Dès 1943, Welles commence à perdre pied dans son rapport avec les studios : alors qu’il a dû céder sur le montage de La Splendeur des Amberson et qu’il conduit plusieurs projets en même temps, dont le très prenant It’s all true, un documentaire en plusieurs partie à des fins de propagande américaine qui ne verra finalement jamais le jour, il commence le tournage de ce Voyage into Fear dont il est co-scénariste (avec Cotten), producteur et réalisateur. Mais ne pouvant être présent au Brésil et aux Etats-Unis à la fois, il cède du terrain. Le film sera coréalisé, et il ne sera crédité qu’en tant qu’acteur.
On peut concevoir certains traits distinctifs de Welles dans cette intrigue d’espionnage, notamment dans la perte progressive de repères d’un protagoniste sur un bateau où une société interlope lui donne bien de fil à retordre en matière de mensonges et de manipulations. Mais la légèreté générale (notamment dans le rôle dévolu à Orson himself, sorte d’Atatürk de pacotille) témoigne aussi des limites de la suractivité du cinéaste encore auréolé de la gloire de Citizen Kane : incapable de se borner à un seul projet, il finit par diluer son talent, entre écriture, politique et vie amoureuse complexe.

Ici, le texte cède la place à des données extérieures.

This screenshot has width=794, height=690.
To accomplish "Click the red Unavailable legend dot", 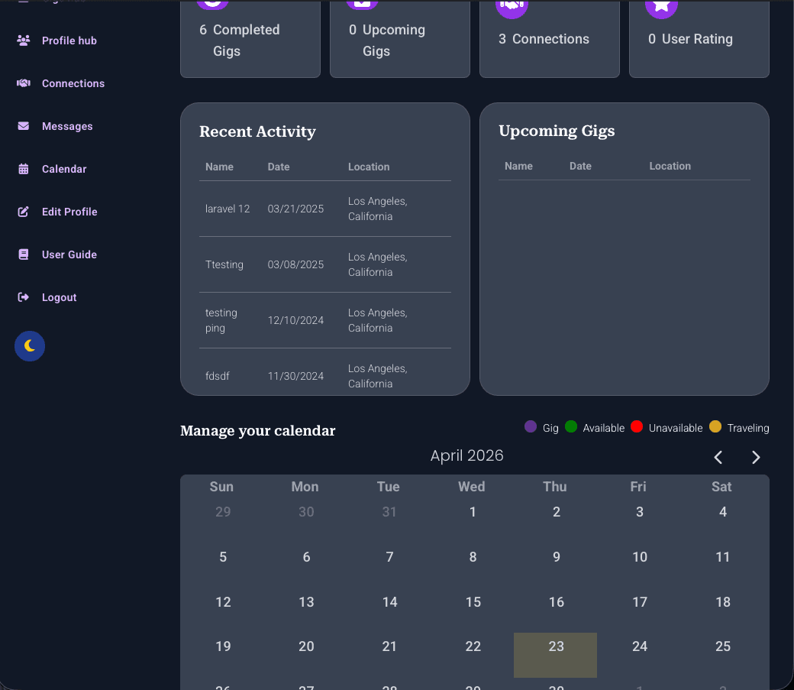I will coord(637,427).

Quelques prises de vues (la progression initiale vers la fenêtre, le motif du disque rayé, la façade baignée de pluie dans la dernière séquence) attestent de la patte du cinéaste et de la dimension expressionniste qu’il confère le plus souvent aux lieux, de même que le soin avec lequel il établit une galerie de personnages secondaires insolites. Mais l’ensemble reste tout de même assez modeste. Comme pour Le Criminel, son film suivant, Welles joue trop sur un registre alors commun pour pleinement exprimer la singularité de son talent. Ce sera l’un des drames de son parcours : s’engager un peu partout pour subsister, principalement comme acteur, au détriment de son œuvre en tant que créateur.